Holy well, St. Catherine'S Park, Co. Dublin
Co. Dublin |
Holy Sites & Wells
Two wells sit side by side just inside the entrance to St. Catherine's Park, between Lucan and Leixlip, set beneath arched coverings and connected underground so that the water of one feeds into the other.
They are not equal in status. Tradition held that the larger, higher well was the holy one, its water drunk by passers-by who might also stop to pray; the smaller well's water was reserved for bathing sore eyes. A stone head, said to represent St. Catherine, was fixed above the arch of the larger well, and as late as the early twentieth century it was described as having a wooden door and a canopy.
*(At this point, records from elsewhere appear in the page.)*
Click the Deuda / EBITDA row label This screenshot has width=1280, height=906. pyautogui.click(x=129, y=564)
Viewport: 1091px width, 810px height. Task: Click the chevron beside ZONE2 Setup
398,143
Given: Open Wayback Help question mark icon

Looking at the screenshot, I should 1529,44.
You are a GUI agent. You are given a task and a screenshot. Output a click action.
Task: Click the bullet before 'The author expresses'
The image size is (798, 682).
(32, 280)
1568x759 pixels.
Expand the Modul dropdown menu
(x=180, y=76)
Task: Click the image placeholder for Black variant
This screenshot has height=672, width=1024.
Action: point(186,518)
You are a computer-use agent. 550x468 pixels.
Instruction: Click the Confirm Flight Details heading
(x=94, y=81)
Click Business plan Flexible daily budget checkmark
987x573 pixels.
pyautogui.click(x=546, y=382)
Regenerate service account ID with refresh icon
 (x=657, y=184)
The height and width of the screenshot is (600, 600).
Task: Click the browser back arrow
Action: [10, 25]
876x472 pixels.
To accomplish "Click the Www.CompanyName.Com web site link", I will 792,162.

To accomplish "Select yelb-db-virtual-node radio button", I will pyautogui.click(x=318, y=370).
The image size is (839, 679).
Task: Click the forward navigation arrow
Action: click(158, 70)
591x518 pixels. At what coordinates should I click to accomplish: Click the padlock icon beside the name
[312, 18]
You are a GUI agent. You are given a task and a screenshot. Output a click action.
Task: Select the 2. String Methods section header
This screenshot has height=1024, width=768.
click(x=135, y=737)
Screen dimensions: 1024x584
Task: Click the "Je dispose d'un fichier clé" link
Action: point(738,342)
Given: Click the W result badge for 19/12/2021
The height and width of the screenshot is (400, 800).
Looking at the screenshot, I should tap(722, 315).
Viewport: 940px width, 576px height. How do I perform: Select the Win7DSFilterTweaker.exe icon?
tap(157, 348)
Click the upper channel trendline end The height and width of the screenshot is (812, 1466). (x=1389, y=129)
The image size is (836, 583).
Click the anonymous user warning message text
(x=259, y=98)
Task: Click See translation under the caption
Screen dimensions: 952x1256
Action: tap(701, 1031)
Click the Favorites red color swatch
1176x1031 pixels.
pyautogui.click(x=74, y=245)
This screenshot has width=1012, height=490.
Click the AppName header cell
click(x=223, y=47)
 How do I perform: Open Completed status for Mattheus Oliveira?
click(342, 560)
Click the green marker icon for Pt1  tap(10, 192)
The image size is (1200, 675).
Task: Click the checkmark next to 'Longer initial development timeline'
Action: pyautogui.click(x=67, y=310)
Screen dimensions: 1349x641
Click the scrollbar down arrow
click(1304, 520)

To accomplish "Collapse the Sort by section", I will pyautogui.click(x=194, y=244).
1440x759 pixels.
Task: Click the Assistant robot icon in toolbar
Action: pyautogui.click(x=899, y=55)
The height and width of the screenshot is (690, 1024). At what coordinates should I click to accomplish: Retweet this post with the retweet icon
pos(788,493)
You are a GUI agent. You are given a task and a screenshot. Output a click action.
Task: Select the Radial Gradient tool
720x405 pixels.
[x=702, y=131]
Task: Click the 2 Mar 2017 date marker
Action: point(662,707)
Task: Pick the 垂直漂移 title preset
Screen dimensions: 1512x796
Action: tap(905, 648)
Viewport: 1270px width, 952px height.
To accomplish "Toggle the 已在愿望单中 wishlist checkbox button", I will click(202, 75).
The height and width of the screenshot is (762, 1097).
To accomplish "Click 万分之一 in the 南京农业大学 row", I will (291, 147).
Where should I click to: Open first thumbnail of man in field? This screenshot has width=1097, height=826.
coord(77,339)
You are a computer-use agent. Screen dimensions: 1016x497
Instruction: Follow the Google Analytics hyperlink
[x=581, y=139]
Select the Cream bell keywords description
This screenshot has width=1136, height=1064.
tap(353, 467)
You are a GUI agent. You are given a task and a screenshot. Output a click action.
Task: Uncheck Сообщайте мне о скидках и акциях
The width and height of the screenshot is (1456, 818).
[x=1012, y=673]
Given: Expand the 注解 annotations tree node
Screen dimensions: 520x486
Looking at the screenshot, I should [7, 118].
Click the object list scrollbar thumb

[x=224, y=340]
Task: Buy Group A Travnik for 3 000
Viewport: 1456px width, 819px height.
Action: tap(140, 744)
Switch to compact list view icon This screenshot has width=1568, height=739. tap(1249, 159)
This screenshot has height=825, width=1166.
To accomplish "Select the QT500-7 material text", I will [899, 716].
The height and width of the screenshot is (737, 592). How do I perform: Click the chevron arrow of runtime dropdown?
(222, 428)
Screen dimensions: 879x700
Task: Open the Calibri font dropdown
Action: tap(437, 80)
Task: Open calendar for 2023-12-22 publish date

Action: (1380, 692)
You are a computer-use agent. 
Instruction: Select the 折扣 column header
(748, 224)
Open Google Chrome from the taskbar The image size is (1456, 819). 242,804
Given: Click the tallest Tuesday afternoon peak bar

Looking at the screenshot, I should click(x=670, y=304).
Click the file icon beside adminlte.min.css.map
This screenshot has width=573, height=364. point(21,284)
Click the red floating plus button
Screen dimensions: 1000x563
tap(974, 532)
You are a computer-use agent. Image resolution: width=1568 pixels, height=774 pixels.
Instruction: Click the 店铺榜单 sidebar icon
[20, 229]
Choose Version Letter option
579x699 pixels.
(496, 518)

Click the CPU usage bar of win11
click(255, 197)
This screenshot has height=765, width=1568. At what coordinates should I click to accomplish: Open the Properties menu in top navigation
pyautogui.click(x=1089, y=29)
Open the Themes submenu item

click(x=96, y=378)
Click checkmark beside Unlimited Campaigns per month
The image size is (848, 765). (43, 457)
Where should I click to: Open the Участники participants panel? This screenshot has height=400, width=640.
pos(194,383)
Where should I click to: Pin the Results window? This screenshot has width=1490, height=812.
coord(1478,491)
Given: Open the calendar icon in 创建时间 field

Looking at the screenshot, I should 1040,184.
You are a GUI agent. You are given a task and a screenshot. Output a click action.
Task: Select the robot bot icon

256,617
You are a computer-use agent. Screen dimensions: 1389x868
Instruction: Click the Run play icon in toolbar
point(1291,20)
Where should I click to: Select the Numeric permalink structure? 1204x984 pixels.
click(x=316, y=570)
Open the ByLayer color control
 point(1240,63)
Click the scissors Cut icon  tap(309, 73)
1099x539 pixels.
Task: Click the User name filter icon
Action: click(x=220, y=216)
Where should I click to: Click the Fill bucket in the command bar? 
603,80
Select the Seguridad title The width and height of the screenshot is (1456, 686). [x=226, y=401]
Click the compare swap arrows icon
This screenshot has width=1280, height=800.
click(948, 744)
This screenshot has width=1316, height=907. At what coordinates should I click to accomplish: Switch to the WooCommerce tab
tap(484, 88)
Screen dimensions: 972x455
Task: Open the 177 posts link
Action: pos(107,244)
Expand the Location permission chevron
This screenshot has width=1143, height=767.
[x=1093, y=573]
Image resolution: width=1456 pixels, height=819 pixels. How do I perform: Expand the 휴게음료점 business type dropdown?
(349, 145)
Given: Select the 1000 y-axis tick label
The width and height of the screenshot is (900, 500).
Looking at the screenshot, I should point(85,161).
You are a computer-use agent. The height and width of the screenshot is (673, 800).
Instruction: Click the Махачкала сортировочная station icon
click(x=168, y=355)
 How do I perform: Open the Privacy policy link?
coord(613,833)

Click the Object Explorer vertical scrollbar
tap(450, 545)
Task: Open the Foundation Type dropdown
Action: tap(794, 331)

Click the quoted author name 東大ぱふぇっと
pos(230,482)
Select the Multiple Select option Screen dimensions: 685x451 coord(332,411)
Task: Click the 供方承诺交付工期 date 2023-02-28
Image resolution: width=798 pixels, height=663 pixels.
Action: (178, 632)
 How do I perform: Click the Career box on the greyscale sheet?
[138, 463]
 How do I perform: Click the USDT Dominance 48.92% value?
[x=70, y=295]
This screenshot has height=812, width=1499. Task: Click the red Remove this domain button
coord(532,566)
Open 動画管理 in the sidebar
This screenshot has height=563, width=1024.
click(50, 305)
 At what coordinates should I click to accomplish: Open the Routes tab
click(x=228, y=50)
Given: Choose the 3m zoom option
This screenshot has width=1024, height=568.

By 1958, the folklorist Caoimhín Ó Danachair noted that the stone head had already been stolen more than once. It has since been removed entirely, and the well hood vandalised. The wells are no longer venerated.
The site has a documented history reaching back to 1219, when, according to folklore collected at Lucan schools in 1937, the Canons of the Congregation of St. Victor, a medieval religious order, took possession of it. The land was given by a man named Warrisius de Peche, who also built the Church of the Blessed Mary of Lucan and left the site in the community's charge. Sir Adam de Hereford, recorded as Lord of Leixlip, later assigned the canons lands in Leixlip on the condition that they pray for the souls of his ancestors. A more atmospheric strand of local tradition, also collected in 1937, held that the wells arose from the ground where St. Catherine's blood fell after she was taken from a nearby convent and killed; ruins of both a convent and a chapel were said to stand within a furlong or two of the wells. One further folk story, from the Lucan Presentation Convent collection, describes a man who piped the holy water to his house against the advice of the local priest, only to find he could never heat it, no matter how much fuel he burned.
The wells are accessible from the side entrance to St. Catherine's Park, and the arched stone structures are still visible, though in poor condition. The carved head that once distinguished the larger well is gone, and there is no longer any devotional activity at the site. Visitors familiar with Irish holy wells, where offerings of rags or small objects are commonly left, will notice the absence of these here; the Schools' Collection accounts from Palmerstown are themselves uncertain on this point, one student noting they were unsure whether offerings were ever left at all. What remains is a pair of quiet, somewhat neglected stoneworks that, taken together with the layered folklore surrounding them, speak to a very long local habit of regarding this particular patch of ground as something out of the ordinary.